■ **Task to carry out**: Word for word, output the data that follows.

■ **Provided data**:
↓

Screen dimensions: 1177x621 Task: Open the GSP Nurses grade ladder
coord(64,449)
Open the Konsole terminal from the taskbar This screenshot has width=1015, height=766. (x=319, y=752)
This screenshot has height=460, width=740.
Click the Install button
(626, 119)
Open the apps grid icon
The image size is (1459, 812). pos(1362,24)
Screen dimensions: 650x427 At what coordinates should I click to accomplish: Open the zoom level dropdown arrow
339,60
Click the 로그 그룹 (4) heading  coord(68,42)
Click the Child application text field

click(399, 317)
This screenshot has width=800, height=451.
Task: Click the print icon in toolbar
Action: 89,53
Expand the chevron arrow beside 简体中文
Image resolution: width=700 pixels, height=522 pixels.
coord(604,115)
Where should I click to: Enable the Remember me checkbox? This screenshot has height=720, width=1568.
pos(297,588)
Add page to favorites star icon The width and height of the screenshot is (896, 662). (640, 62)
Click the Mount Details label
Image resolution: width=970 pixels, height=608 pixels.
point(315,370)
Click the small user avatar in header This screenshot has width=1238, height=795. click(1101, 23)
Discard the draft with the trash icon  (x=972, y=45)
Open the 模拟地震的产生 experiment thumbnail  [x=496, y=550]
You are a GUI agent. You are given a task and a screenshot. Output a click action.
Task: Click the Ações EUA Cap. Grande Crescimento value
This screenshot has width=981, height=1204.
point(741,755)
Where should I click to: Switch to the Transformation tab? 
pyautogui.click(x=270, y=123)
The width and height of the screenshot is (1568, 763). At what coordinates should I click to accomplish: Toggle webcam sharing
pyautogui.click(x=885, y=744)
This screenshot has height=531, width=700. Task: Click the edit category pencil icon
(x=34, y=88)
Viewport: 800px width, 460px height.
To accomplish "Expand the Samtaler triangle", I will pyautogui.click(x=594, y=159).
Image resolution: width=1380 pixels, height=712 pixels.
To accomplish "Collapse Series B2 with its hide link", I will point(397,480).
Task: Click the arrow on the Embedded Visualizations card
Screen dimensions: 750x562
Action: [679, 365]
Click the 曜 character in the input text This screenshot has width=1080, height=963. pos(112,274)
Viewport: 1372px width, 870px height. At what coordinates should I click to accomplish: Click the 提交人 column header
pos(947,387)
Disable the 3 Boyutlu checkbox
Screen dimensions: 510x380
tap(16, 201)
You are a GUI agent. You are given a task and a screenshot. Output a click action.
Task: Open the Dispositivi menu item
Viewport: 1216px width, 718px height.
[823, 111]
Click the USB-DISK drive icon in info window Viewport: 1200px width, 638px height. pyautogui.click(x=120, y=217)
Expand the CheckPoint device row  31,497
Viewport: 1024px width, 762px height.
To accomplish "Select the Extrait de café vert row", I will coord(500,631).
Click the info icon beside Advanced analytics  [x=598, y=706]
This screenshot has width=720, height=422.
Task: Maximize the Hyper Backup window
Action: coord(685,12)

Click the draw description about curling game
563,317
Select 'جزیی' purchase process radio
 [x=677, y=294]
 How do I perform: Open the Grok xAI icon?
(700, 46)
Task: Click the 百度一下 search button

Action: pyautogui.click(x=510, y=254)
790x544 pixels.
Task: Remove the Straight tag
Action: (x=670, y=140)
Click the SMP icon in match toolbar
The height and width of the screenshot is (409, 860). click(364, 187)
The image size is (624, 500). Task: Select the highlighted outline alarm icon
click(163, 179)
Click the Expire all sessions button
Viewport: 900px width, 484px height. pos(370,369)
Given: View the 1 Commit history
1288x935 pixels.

↑

■ **Result for this exercise**:
Screen dimensions: 1177x621 Task: Open the GSP Nurses grade ladder
coord(64,449)
Open the Konsole terminal from the taskbar This screenshot has width=1015, height=766. (x=319, y=752)
This screenshot has height=460, width=740.
Click the Install button
(626, 119)
Open the apps grid icon
The image size is (1459, 812). pos(1362,24)
Screen dimensions: 650x427 At what coordinates should I click to accomplish: Open the zoom level dropdown arrow
339,60
Click the 로그 그룹 (4) heading  coord(68,42)
Click the Child application text field

click(399, 317)
This screenshot has width=800, height=451.
Task: Click the print icon in toolbar
Action: 89,53
Expand the chevron arrow beside 简体中文
Image resolution: width=700 pixels, height=522 pixels.
coord(604,115)
Where should I click to: Enable the Remember me checkbox? This screenshot has height=720, width=1568.
pos(297,588)
Add page to favorites star icon The width and height of the screenshot is (896, 662). (640, 62)
Click the Mount Details label
Image resolution: width=970 pixels, height=608 pixels.
point(315,370)
Click the small user avatar in header This screenshot has width=1238, height=795. click(1101, 23)
Discard the draft with the trash icon  (x=972, y=45)
Open the 模拟地震的产生 experiment thumbnail  [x=496, y=550]
You are a GUI agent. You are given a task and a screenshot. Output a click action.
Task: Click the Ações EUA Cap. Grande Crescimento value
This screenshot has width=981, height=1204.
point(741,755)
Where should I click to: Switch to the Transformation tab? 
pyautogui.click(x=270, y=123)
The width and height of the screenshot is (1568, 763). At what coordinates should I click to accomplish: Toggle webcam sharing
pyautogui.click(x=885, y=744)
This screenshot has height=531, width=700. Task: Click the edit category pencil icon
(x=34, y=88)
Viewport: 800px width, 460px height.
To accomplish "Expand the Samtaler triangle", I will pyautogui.click(x=594, y=159).
Image resolution: width=1380 pixels, height=712 pixels.
To accomplish "Collapse Series B2 with its hide link", I will point(397,480).
Task: Click the arrow on the Embedded Visualizations card
Screen dimensions: 750x562
Action: [679, 365]
Click the 曜 character in the input text This screenshot has width=1080, height=963. pos(112,274)
Viewport: 1372px width, 870px height. At what coordinates should I click to accomplish: Click the 提交人 column header
pos(947,387)
Disable the 3 Boyutlu checkbox
Screen dimensions: 510x380
tap(16, 201)
You are a GUI agent. You are given a task and a screenshot. Output a click action.
Task: Open the Dispositivi menu item
Viewport: 1216px width, 718px height.
[823, 111]
Click the USB-DISK drive icon in info window Viewport: 1200px width, 638px height. pyautogui.click(x=120, y=217)
Expand the CheckPoint device row  31,497
Viewport: 1024px width, 762px height.
To accomplish "Select the Extrait de café vert row", I will coord(500,631).
Click the info icon beside Advanced analytics  [x=598, y=706]
This screenshot has width=720, height=422.
Task: Maximize the Hyper Backup window
Action: coord(685,12)

Click the draw description about curling game
563,317
Select 'جزیی' purchase process radio
 [x=677, y=294]
 How do I perform: Open the Grok xAI icon?
(700, 46)
Task: Click the 百度一下 search button

Action: pyautogui.click(x=510, y=254)
790x544 pixels.
Task: Remove the Straight tag
Action: (x=670, y=140)
Click the SMP icon in match toolbar
The height and width of the screenshot is (409, 860). click(364, 187)
The image size is (624, 500). Task: Select the highlighted outline alarm icon
click(163, 179)
Click the Expire all sessions button
Viewport: 900px width, 484px height. pos(370,369)
Given: View the 1 Commit history
1288x935 pixels.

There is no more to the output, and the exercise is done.